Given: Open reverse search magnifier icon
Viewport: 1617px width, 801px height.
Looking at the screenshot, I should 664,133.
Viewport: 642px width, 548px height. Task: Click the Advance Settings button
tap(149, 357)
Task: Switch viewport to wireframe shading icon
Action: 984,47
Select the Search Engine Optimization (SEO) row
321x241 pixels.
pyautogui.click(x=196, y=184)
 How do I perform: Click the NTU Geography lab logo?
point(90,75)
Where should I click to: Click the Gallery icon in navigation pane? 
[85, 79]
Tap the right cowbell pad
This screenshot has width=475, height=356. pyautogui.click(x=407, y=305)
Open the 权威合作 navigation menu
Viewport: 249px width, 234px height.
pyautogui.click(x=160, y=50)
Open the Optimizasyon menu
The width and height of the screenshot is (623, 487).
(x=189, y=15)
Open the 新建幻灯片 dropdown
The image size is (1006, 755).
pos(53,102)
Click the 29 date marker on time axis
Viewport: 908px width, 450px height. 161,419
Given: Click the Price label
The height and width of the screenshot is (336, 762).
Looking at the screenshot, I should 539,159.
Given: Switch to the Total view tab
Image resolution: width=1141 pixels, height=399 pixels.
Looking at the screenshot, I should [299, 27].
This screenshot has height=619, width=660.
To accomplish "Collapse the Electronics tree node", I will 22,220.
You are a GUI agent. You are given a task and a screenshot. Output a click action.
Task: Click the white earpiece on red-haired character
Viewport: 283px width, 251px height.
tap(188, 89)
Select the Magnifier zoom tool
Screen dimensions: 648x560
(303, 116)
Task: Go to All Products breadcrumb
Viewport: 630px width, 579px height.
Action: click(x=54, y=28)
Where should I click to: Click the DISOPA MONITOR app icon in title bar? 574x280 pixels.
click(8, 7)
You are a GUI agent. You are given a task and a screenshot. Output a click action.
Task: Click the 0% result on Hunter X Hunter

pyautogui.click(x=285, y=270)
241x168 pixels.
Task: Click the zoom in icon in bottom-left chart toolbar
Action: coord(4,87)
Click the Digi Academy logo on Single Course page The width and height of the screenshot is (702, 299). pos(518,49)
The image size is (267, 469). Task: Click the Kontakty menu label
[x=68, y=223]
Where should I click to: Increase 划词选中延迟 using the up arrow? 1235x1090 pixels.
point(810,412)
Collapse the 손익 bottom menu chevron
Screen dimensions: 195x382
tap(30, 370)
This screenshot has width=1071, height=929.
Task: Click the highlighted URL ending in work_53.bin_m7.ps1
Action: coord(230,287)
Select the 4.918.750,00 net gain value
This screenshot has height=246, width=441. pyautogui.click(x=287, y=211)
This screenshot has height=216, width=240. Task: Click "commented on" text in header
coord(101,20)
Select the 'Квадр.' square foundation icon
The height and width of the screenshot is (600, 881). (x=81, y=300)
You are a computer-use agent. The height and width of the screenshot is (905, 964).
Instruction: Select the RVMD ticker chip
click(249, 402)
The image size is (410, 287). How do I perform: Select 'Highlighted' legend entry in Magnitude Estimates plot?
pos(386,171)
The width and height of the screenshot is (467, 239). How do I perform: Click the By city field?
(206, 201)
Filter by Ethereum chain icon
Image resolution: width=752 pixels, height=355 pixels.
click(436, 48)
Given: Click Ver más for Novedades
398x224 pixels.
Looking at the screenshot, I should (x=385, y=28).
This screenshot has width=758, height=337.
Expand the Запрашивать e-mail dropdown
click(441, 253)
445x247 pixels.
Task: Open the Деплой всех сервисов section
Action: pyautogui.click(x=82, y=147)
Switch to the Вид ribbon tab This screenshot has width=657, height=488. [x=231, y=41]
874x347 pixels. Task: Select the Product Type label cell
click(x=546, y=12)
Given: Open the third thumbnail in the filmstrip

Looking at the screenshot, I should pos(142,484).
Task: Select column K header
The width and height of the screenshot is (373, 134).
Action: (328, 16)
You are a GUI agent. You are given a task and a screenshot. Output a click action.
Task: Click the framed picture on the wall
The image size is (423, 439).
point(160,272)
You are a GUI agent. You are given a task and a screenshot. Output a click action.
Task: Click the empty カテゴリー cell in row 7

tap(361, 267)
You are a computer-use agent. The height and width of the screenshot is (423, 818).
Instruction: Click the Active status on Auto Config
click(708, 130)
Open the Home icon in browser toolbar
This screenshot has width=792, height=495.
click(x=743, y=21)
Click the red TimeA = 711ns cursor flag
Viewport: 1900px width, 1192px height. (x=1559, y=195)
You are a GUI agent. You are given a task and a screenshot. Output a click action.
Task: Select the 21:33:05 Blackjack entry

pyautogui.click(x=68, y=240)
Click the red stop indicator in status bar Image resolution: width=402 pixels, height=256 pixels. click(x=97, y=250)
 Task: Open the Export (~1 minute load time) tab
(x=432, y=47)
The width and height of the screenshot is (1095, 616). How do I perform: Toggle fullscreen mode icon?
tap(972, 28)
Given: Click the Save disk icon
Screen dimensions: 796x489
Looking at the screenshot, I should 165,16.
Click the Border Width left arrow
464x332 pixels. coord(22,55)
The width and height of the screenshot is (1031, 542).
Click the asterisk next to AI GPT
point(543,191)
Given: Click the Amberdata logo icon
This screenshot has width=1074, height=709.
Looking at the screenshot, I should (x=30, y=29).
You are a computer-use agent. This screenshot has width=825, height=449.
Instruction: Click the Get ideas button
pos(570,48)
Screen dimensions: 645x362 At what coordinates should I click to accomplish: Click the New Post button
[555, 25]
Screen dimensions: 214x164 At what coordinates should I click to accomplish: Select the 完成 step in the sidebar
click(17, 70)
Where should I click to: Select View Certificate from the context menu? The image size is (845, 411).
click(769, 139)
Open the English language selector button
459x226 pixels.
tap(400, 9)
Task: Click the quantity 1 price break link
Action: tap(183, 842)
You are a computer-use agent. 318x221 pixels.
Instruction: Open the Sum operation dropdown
....................
The whole listing needs copying. Write it out exactly.

• _Written solution_:
Given: Open reverse search magnifier icon
Viewport: 1617px width, 801px height.
Looking at the screenshot, I should 664,133.
Viewport: 642px width, 548px height. Task: Click the Advance Settings button
tap(149, 357)
Task: Switch viewport to wireframe shading icon
Action: 984,47
Select the Search Engine Optimization (SEO) row
321x241 pixels.
pyautogui.click(x=196, y=184)
 How do I perform: Click the NTU Geography lab logo?
point(90,75)
Where should I click to: Click the Gallery icon in navigation pane? 
[85, 79]
Tap the right cowbell pad
This screenshot has width=475, height=356. pyautogui.click(x=407, y=305)
Open the 权威合作 navigation menu
Viewport: 249px width, 234px height.
pyautogui.click(x=160, y=50)
Open the Optimizasyon menu
The width and height of the screenshot is (623, 487).
(x=189, y=15)
Open the 新建幻灯片 dropdown
The image size is (1006, 755).
pos(53,102)
Click the 29 date marker on time axis
Viewport: 908px width, 450px height. 161,419
Given: Click the Price label
The height and width of the screenshot is (336, 762).
Looking at the screenshot, I should 539,159.
Given: Switch to the Total view tab
Image resolution: width=1141 pixels, height=399 pixels.
Looking at the screenshot, I should [299, 27].
This screenshot has height=619, width=660.
To accomplish "Collapse the Electronics tree node", I will 22,220.
You are a GUI agent. You are given a task and a screenshot. Output a click action.
Task: Click the white earpiece on red-haired character
Viewport: 283px width, 251px height.
tap(188, 89)
Select the Magnifier zoom tool
Screen dimensions: 648x560
(303, 116)
Task: Go to All Products breadcrumb
Viewport: 630px width, 579px height.
Action: click(x=54, y=28)
Where should I click to: Click the DISOPA MONITOR app icon in title bar? 574x280 pixels.
click(8, 7)
You are a GUI agent. You are given a task and a screenshot. Output a click action.
Task: Click the 0% result on Hunter X Hunter

pyautogui.click(x=285, y=270)
241x168 pixels.
Task: Click the zoom in icon in bottom-left chart toolbar
Action: coord(4,87)
Click the Digi Academy logo on Single Course page The width and height of the screenshot is (702, 299). pos(518,49)
The image size is (267, 469). Task: Click the Kontakty menu label
[x=68, y=223]
Where should I click to: Increase 划词选中延迟 using the up arrow? 1235x1090 pixels.
point(810,412)
Collapse the 손익 bottom menu chevron
Screen dimensions: 195x382
tap(30, 370)
This screenshot has width=1071, height=929.
Task: Click the highlighted URL ending in work_53.bin_m7.ps1
Action: coord(230,287)
Select the 4.918.750,00 net gain value
This screenshot has height=246, width=441. pyautogui.click(x=287, y=211)
This screenshot has height=216, width=240. Task: Click "commented on" text in header
coord(101,20)
Select the 'Квадр.' square foundation icon
The height and width of the screenshot is (600, 881). (x=81, y=300)
You are a computer-use agent. The height and width of the screenshot is (905, 964).
Instruction: Select the RVMD ticker chip
click(249, 402)
The image size is (410, 287). How do I perform: Select 'Highlighted' legend entry in Magnitude Estimates plot?
pos(386,171)
The width and height of the screenshot is (467, 239). How do I perform: Click the By city field?
(206, 201)
Filter by Ethereum chain icon
Image resolution: width=752 pixels, height=355 pixels.
click(436, 48)
Given: Click Ver más for Novedades
398x224 pixels.
Looking at the screenshot, I should (x=385, y=28).
This screenshot has width=758, height=337.
Expand the Запрашивать e-mail dropdown
click(441, 253)
445x247 pixels.
Task: Open the Деплой всех сервисов section
Action: pyautogui.click(x=82, y=147)
Switch to the Вид ribbon tab This screenshot has width=657, height=488. [x=231, y=41]
874x347 pixels. Task: Select the Product Type label cell
click(x=546, y=12)
Given: Open the third thumbnail in the filmstrip

Looking at the screenshot, I should pos(142,484).
Task: Select column K header
The width and height of the screenshot is (373, 134).
Action: (328, 16)
You are a GUI agent. You are given a task and a screenshot. Output a click action.
Task: Click the framed picture on the wall
The image size is (423, 439).
point(160,272)
You are a GUI agent. You are given a task and a screenshot. Output a click action.
Task: Click the empty カテゴリー cell in row 7

tap(361, 267)
You are a computer-use agent. The height and width of the screenshot is (423, 818).
Instruction: Click the Active status on Auto Config
click(708, 130)
Open the Home icon in browser toolbar
This screenshot has width=792, height=495.
click(x=743, y=21)
Click the red TimeA = 711ns cursor flag
Viewport: 1900px width, 1192px height. (x=1559, y=195)
You are a GUI agent. You are given a task and a screenshot. Output a click action.
Task: Select the 21:33:05 Blackjack entry

pyautogui.click(x=68, y=240)
Click the red stop indicator in status bar Image resolution: width=402 pixels, height=256 pixels. click(x=97, y=250)
 Task: Open the Export (~1 minute load time) tab
(x=432, y=47)
The width and height of the screenshot is (1095, 616). How do I perform: Toggle fullscreen mode icon?
tap(972, 28)
Given: Click the Save disk icon
Screen dimensions: 796x489
Looking at the screenshot, I should 165,16.
Click the Border Width left arrow
464x332 pixels. coord(22,55)
The width and height of the screenshot is (1031, 542).
Click the asterisk next to AI GPT
point(543,191)
Given: Click the Amberdata logo icon
This screenshot has width=1074, height=709.
Looking at the screenshot, I should (x=30, y=29).
You are a computer-use agent. This screenshot has width=825, height=449.
Instruction: Click the Get ideas button
pos(570,48)
Screen dimensions: 645x362 At what coordinates should I click to accomplish: Click the New Post button
[555, 25]
Screen dimensions: 214x164 At what coordinates should I click to accomplish: Select the 完成 step in the sidebar
click(17, 70)
Where should I click to: Select View Certificate from the context menu? The image size is (845, 411).
click(769, 139)
Open the English language selector button
459x226 pixels.
tap(400, 9)
Task: Click the quantity 1 price break link
Action: tap(183, 842)
You are a computer-use agent. 318x221 pixels.
Instruction: Open the Sum operation dropdown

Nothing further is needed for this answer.